Um Passarinho Me Contou
1 – Hélvia insiste
Nos bastidores do MDB, a pré-candidata Hélvia Paranaguá segue numa verdadeira força-tarefa para convencer o ex-governador Ibaneis Rocha a disputar uma vaga ao Senado em 2026.
2 – Chuva de ligações
Quem acompanha de perto diz que o telefone de Ibaneis praticamente não para. São inúmeras ligações e mensagens diárias tentando convencê-lo de que ele ainda é o principal ativo eleitoral da legenda.
3 – Motor do MDB
O argumento de Hélvia Paranaguá é simples: sem Ibaneis na majoritária, o MDB perde seu maior cabo eleitoral. Com ele, a legenda ganharia força para impulsionar toda a chapa nas eleições de 2026.
4 – Missão convencer
Nos corredores do partido virou até brincadeira: dizem que Hélvia faz cerca de 50 ligações por dia e dispara mais de 300 mensagens para Ibaneis Rocha. O objetivo é um só: fazê-lo aceitar a missão de disputar o Senado. De tanto insistir, aliados afirmam que o ex-governador já estaria mais receptivo à ideia.
5 – Quase convencido
Nos bastidores, cresce a percepção de que Ibaneis começou a reavaliar sua decisão. A insistência de aliados e o cenário político têm pesado na reflexão do ex-governador.
6 – Podemos inquieto
Enquanto isso, o Podemos-DF vive um momento de insatisfação. A legenda avalia caminhos próprios para ampliar seu protagonismo nas eleições do próximo ano.
7 – Senado na mesa
Entre as possibilidades está o lançamento de uma candidatura própria ao Senado. A ideia é fortalecer a legenda, ampliar sua presença no debate eleitoral e valorizar sua participação na disputa de 2026.
8 – Tempo de TV vale ouro
Uma candidatura majoritária também ampliaria o tempo de televisão e daria mais visibilidade aos candidatos do partido à Câmara Federal e à Câmara Legislativa.
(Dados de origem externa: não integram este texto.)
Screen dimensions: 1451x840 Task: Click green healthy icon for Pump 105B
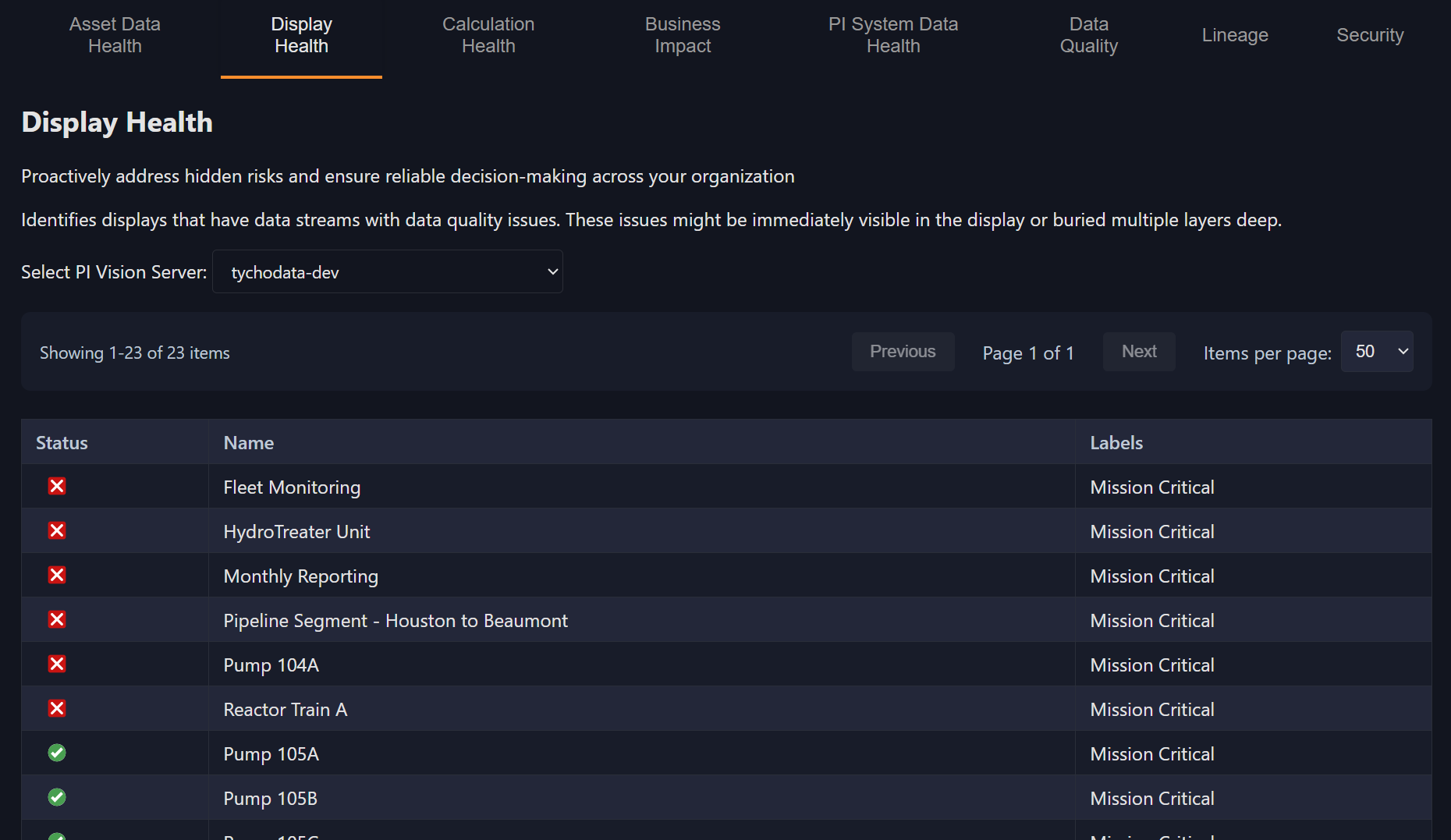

9 – Mais força para a nominata
Além da exposição, dirigentes entendem que uma candidatura ao Senado fortalece a negociação política, melhora o acesso aos recursos de campanha e impulsiona toda a chapa proporcional.
10 – Não é rompimento
Apesar do desconforto, interlocutores afirmam que o Podemos não rompeu com a governadora Celina Leão. O clima é de insatisfação, mas as portas seguem abertas para o diálogo.
11 – O alvo das críticas
A maior reclamação dentro dos partidos aliados não é contra Celina Leão, mas contra quem conduz as articulações políticas. A avaliação é de que falta habilidade nas negociações, o que tem provocado desgaste desnecessário.
12 – Celina no olho no olho
Quem conhece a governadora costuma dizer que ela tem facilidade no relacionamento pessoal e sabe construir pontes quando participa diretamente das conversas políticas. O problema, segundo aliados, estaria na retaguarda das negociações.
13 – A conta sobra para ela
Na política, a imagem de uma liderança também é construída por quem fala e negocia em seu nome. Por isso, mesmo sem participar diretamente das tratativas, Celina acaba absorvendo o desgaste provocado por sua equipe de articulação.
14 – Basta um telefonema
Na avaliação deste colunista, a situação entre o Podemos-DF e a governadora Celina Leão ainda está longe de ser irreversível. Um telefonema, uma conversa franca e tudo colocado em pratos limpos podem ser suficientes para diminuir o desgaste e recolocar a relação nos trilhos. Na política, diálogo ainda costuma ser o melhor articulador.
15 – O retrato da semana
A política do Distrito Federal segue mostrando que quase tudo ainda está em aberto. Enquanto Hélvia Paranaguá intensifica a ofensiva para convencer Ibaneis Rocha a disputar o Senado, o Podemos demonstra insatisfação com a articulação política do governo, mas mantém a porta aberta para o diálogo. No fim das contas, as próximas semanas prometem ser decisivas para alianças, candidaturas e para o desenho do tabuleiro eleitoral de 2026.
🐦 Pensamento do dia: Na política, muitas crises começam por falta de diálogo e terminam com uma boa conversa. Quem sabe ouvir costuma construir pontes onde outros enxergam muros.